**Task description**
Please set down, exactly, the line with "Twitter (45, 2130)" and all lines that follow it through the end of the records below.

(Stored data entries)
.....

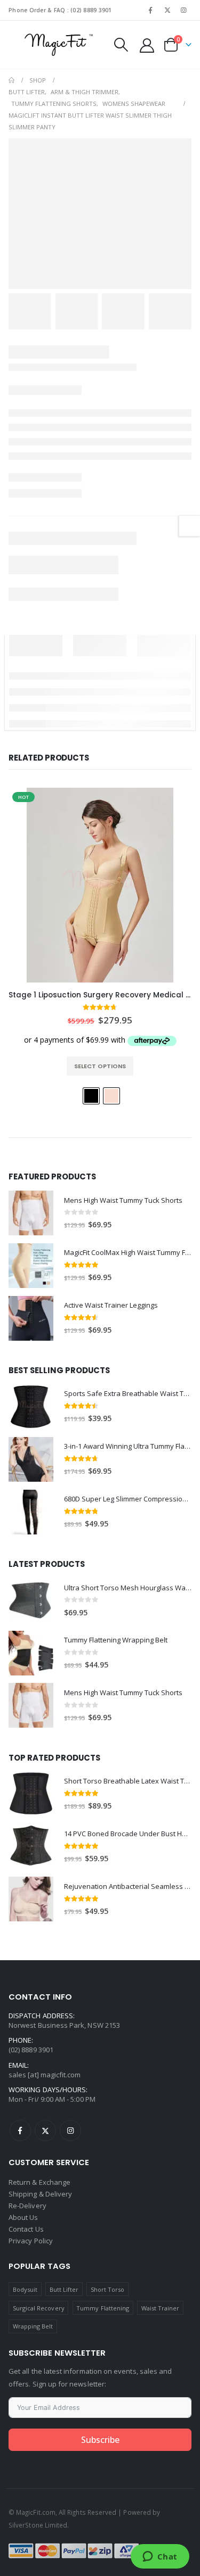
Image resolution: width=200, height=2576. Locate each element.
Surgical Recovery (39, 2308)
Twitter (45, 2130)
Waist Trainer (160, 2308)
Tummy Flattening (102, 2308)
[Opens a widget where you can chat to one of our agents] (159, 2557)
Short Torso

.....

**Solution for this problem**
Twitter (45, 2130)
Waist Trainer (160, 2308)
Tummy Flattening (102, 2308)
[Opens a widget where you can chat to one of our agents] (159, 2557)
Short Torso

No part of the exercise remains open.